**Problem statement:** Throughout the entries below, report every line where "computer" is found.

**Supplied material:**
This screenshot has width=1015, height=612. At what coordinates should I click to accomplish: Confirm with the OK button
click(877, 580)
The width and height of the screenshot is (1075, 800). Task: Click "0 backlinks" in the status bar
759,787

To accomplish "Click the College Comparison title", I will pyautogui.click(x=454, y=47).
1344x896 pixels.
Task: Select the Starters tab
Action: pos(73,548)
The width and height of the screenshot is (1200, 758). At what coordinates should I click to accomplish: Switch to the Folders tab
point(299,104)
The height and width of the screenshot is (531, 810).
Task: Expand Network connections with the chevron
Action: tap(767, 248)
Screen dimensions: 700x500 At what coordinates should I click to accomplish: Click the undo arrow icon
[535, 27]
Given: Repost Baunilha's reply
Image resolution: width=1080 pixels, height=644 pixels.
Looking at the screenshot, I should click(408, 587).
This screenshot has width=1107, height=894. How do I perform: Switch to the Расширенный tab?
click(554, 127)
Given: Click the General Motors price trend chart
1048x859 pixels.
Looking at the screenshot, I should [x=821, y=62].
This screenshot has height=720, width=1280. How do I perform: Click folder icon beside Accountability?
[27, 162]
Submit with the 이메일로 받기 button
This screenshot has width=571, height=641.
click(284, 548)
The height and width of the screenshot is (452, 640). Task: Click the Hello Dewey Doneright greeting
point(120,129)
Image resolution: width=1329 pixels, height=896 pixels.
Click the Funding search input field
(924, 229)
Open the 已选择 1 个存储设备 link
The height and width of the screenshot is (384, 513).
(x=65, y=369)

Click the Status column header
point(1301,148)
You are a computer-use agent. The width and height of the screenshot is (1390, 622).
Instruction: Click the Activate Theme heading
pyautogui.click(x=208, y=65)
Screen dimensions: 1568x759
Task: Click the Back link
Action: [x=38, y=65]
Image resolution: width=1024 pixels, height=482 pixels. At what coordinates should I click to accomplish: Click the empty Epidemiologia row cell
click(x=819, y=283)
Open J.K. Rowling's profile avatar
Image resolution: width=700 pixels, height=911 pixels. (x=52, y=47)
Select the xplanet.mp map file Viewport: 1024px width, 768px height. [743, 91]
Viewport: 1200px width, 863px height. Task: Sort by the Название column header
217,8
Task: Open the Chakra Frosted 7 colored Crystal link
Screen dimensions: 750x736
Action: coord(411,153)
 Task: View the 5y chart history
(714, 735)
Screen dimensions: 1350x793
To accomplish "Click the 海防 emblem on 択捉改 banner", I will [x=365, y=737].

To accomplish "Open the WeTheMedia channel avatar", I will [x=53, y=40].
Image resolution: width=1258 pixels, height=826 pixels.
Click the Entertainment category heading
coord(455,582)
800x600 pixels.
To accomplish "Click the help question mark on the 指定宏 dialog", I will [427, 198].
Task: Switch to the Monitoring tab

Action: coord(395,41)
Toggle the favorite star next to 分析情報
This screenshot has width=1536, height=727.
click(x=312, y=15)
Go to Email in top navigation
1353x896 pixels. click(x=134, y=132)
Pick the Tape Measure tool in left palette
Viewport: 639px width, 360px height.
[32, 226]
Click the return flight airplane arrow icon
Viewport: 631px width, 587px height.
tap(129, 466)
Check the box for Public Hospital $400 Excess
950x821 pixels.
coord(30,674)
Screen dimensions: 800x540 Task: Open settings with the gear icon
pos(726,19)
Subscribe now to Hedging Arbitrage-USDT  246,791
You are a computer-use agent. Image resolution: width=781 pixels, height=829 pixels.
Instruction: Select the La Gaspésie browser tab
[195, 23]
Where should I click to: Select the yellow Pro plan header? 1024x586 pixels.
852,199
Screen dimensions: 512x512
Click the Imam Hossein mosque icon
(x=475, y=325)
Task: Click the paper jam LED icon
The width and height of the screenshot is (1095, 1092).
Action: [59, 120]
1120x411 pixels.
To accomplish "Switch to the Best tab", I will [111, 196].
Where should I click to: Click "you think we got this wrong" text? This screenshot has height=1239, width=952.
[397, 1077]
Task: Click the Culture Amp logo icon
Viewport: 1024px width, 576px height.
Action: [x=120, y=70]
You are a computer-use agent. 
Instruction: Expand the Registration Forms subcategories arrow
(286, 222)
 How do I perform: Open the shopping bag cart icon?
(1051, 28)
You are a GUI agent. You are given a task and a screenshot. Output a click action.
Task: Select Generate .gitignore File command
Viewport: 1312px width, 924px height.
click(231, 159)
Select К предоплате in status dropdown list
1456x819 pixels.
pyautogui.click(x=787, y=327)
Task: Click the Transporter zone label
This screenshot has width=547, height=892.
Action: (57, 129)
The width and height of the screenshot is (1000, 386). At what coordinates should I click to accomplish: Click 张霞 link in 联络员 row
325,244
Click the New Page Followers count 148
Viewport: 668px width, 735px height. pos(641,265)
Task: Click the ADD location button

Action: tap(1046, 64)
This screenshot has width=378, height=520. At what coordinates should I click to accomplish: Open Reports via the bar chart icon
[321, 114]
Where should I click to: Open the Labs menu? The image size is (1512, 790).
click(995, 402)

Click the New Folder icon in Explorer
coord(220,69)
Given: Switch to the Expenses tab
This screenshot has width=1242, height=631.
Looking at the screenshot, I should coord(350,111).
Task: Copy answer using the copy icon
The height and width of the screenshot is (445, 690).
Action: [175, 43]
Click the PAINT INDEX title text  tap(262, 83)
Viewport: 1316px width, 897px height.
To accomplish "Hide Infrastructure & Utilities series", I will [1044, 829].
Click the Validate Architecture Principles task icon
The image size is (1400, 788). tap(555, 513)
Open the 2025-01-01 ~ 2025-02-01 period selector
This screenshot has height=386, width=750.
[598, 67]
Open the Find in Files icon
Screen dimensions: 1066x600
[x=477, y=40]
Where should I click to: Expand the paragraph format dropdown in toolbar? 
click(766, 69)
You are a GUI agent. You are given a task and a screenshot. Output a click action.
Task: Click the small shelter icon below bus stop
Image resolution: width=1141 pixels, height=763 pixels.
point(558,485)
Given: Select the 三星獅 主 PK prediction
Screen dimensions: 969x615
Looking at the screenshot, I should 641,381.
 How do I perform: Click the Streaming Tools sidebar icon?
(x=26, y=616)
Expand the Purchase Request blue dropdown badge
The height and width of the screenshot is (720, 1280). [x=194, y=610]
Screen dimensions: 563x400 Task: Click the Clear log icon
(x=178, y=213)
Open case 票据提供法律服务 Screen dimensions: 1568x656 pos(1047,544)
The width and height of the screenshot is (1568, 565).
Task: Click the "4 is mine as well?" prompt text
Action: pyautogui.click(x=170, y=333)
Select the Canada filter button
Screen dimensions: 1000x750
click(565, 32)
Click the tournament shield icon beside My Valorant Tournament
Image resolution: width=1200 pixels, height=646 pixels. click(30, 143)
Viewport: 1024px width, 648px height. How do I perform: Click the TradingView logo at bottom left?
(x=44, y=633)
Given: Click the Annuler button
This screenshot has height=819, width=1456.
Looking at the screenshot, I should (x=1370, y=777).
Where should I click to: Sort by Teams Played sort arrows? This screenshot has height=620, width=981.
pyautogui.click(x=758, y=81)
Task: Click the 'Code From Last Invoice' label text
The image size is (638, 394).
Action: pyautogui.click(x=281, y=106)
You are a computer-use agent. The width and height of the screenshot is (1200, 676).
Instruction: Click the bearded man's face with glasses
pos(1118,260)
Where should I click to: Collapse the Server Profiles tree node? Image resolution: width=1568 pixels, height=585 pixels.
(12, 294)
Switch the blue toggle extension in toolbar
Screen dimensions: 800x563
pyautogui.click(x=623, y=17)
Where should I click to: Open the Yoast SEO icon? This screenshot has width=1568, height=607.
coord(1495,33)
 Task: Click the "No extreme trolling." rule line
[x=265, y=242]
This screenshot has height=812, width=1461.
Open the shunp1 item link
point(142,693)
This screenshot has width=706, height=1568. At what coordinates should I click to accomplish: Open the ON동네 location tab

**Response to this task:**
You are a computer-use agent. The width and height of the screenshot is (1390, 622).
You are a computer-use agent. Image resolution: width=781 pixels, height=829 pixels.
You are a computer-use agent. 
You are a computer-use agent. The width and height of the screenshot is (1200, 676).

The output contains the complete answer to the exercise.